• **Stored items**
↓

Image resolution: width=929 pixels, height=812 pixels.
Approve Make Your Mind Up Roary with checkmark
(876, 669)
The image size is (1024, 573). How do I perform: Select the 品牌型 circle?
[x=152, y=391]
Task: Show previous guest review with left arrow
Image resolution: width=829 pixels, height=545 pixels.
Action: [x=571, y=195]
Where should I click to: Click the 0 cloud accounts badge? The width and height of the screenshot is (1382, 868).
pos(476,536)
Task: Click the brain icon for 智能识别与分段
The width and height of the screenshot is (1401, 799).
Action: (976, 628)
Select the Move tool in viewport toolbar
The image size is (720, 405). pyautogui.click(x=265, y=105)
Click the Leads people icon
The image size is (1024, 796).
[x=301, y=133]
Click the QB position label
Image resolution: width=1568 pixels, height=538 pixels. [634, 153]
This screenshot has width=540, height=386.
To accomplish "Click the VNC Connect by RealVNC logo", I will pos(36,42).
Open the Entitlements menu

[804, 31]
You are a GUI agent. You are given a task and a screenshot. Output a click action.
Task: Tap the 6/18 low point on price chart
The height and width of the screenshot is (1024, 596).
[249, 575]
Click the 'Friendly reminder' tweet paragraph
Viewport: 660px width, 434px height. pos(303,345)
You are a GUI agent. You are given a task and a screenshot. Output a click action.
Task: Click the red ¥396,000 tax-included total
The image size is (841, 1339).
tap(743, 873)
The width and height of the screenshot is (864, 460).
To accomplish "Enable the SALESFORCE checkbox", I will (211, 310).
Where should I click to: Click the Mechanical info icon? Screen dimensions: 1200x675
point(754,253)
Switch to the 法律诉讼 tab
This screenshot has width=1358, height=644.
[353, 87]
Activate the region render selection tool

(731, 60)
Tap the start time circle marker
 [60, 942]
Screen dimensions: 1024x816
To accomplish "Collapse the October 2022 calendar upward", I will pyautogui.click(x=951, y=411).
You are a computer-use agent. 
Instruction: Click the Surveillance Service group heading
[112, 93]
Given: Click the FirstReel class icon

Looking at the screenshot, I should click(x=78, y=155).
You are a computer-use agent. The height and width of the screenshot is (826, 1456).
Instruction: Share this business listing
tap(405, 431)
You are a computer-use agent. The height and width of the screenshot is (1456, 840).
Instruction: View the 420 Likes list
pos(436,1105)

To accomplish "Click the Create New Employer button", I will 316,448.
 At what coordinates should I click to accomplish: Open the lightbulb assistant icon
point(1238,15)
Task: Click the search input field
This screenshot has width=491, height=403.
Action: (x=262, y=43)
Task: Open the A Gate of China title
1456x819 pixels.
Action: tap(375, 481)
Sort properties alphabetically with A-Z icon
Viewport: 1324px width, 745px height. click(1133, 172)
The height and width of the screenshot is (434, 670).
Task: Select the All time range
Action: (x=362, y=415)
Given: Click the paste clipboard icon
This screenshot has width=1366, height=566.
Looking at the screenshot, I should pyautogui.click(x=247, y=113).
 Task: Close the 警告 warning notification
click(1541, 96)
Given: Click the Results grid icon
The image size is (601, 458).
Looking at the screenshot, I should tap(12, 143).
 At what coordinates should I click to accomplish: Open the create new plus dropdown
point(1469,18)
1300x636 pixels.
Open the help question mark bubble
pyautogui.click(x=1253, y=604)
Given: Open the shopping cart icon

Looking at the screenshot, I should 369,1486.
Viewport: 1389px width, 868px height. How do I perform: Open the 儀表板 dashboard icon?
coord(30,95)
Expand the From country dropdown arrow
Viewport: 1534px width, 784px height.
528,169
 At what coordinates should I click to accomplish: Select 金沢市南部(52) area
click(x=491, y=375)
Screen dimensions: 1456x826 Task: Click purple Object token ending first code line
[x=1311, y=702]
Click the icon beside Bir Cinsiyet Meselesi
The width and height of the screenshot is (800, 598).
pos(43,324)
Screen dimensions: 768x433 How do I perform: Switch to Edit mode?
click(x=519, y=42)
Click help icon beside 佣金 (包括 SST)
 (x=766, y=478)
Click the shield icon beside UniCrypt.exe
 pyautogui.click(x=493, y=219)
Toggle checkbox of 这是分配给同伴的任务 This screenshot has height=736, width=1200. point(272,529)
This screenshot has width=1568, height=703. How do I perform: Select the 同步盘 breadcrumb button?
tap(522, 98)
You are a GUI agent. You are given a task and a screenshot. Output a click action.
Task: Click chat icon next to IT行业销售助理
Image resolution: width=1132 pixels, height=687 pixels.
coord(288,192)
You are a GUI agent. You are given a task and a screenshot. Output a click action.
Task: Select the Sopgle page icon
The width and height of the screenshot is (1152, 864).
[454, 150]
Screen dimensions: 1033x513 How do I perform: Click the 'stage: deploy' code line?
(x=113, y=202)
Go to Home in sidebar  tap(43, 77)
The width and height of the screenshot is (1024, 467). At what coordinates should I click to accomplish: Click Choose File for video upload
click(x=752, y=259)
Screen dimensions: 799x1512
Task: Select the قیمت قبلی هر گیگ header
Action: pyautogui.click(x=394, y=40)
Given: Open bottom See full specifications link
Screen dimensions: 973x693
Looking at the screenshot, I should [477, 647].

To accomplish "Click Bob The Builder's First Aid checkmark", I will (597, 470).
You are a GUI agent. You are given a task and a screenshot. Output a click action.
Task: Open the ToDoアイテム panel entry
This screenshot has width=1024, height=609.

↑

• **Instructions for the task**
Keeping each line exactly as it is, retype all of the data.

• **Task result**
Image resolution: width=929 pixels, height=812 pixels.
Approve Make Your Mind Up Roary with checkmark
(876, 669)
The image size is (1024, 573). How do I perform: Select the 品牌型 circle?
[x=152, y=391]
Task: Show previous guest review with left arrow
Image resolution: width=829 pixels, height=545 pixels.
Action: [x=571, y=195]
Where should I click to: Click the 0 cloud accounts badge? The width and height of the screenshot is (1382, 868).
pos(476,536)
Task: Click the brain icon for 智能识别与分段
The width and height of the screenshot is (1401, 799).
Action: (976, 628)
Select the Move tool in viewport toolbar
The image size is (720, 405). pyautogui.click(x=265, y=105)
Click the Leads people icon
The image size is (1024, 796).
[x=301, y=133]
Click the QB position label
Image resolution: width=1568 pixels, height=538 pixels. [634, 153]
This screenshot has width=540, height=386.
To accomplish "Click the VNC Connect by RealVNC logo", I will pos(36,42).
Open the Entitlements menu

[804, 31]
You are a GUI agent. You are given a task and a screenshot. Output a click action.
Task: Tap the 6/18 low point on price chart
The height and width of the screenshot is (1024, 596).
[249, 575]
Click the 'Friendly reminder' tweet paragraph
Viewport: 660px width, 434px height. pos(303,345)
You are a GUI agent. You are given a task and a screenshot. Output a click action.
Task: Click the red ¥396,000 tax-included total
The image size is (841, 1339).
tap(743, 873)
The width and height of the screenshot is (864, 460).
To accomplish "Enable the SALESFORCE checkbox", I will (211, 310).
Where should I click to: Click the Mechanical info icon? Screen dimensions: 1200x675
point(754,253)
Switch to the 法律诉讼 tab
This screenshot has width=1358, height=644.
[353, 87]
Activate the region render selection tool

(731, 60)
Tap the start time circle marker
 [60, 942]
Screen dimensions: 1024x816
To accomplish "Collapse the October 2022 calendar upward", I will pyautogui.click(x=951, y=411).
You are a computer-use agent. 
Instruction: Click the Surveillance Service group heading
[112, 93]
Given: Click the FirstReel class icon

Looking at the screenshot, I should click(x=78, y=155).
You are a computer-use agent. The height and width of the screenshot is (826, 1456).
Instruction: Share this business listing
tap(405, 431)
You are a computer-use agent. The height and width of the screenshot is (1456, 840).
Instruction: View the 420 Likes list
pos(436,1105)

To accomplish "Click the Create New Employer button", I will 316,448.
 At what coordinates should I click to accomplish: Open the lightbulb assistant icon
point(1238,15)
Task: Click the search input field
This screenshot has width=491, height=403.
Action: (x=262, y=43)
Task: Open the A Gate of China title
1456x819 pixels.
Action: tap(375, 481)
Sort properties alphabetically with A-Z icon
Viewport: 1324px width, 745px height. click(1133, 172)
The height and width of the screenshot is (434, 670).
Task: Select the All time range
Action: (x=362, y=415)
Given: Click the paste clipboard icon
This screenshot has width=1366, height=566.
Looking at the screenshot, I should pyautogui.click(x=247, y=113).
 Task: Close the 警告 warning notification
click(1541, 96)
Given: Click the Results grid icon
The image size is (601, 458).
Looking at the screenshot, I should tap(12, 143).
 At what coordinates should I click to accomplish: Open the create new plus dropdown
point(1469,18)
1300x636 pixels.
Open the help question mark bubble
pyautogui.click(x=1253, y=604)
Given: Open the shopping cart icon

Looking at the screenshot, I should 369,1486.
Viewport: 1389px width, 868px height. How do I perform: Open the 儀表板 dashboard icon?
coord(30,95)
Expand the From country dropdown arrow
Viewport: 1534px width, 784px height.
528,169
 At what coordinates should I click to accomplish: Select 金沢市南部(52) area
click(x=491, y=375)
Screen dimensions: 1456x826 Task: Click purple Object token ending first code line
[x=1311, y=702]
Click the icon beside Bir Cinsiyet Meselesi
The width and height of the screenshot is (800, 598).
pos(43,324)
Screen dimensions: 768x433 How do I perform: Switch to Edit mode?
click(x=519, y=42)
Click help icon beside 佣金 (包括 SST)
 (x=766, y=478)
Click the shield icon beside UniCrypt.exe
 pyautogui.click(x=493, y=219)
Toggle checkbox of 这是分配给同伴的任务 This screenshot has height=736, width=1200. point(272,529)
This screenshot has width=1568, height=703. How do I perform: Select the 同步盘 breadcrumb button?
tap(522, 98)
You are a GUI agent. You are given a task and a screenshot. Output a click action.
Task: Click chat icon next to IT行业销售助理
Image resolution: width=1132 pixels, height=687 pixels.
coord(288,192)
You are a GUI agent. You are given a task and a screenshot. Output a click action.
Task: Select the Sopgle page icon
The width and height of the screenshot is (1152, 864).
[454, 150]
Screen dimensions: 1033x513 How do I perform: Click the 'stage: deploy' code line?
(x=113, y=202)
Go to Home in sidebar  tap(43, 77)
The width and height of the screenshot is (1024, 467). At what coordinates should I click to accomplish: Click Choose File for video upload
click(x=752, y=259)
Screen dimensions: 799x1512
Task: Select the قیمت قبلی هر گیگ header
Action: pyautogui.click(x=394, y=40)
Given: Open bottom See full specifications link
Screen dimensions: 973x693
Looking at the screenshot, I should [477, 647].

To accomplish "Click Bob The Builder's First Aid checkmark", I will (597, 470).
You are a GUI agent. You are given a task and a screenshot. Output a click action.
Task: Open the ToDoアイテム panel entry
This screenshot has width=1024, height=609.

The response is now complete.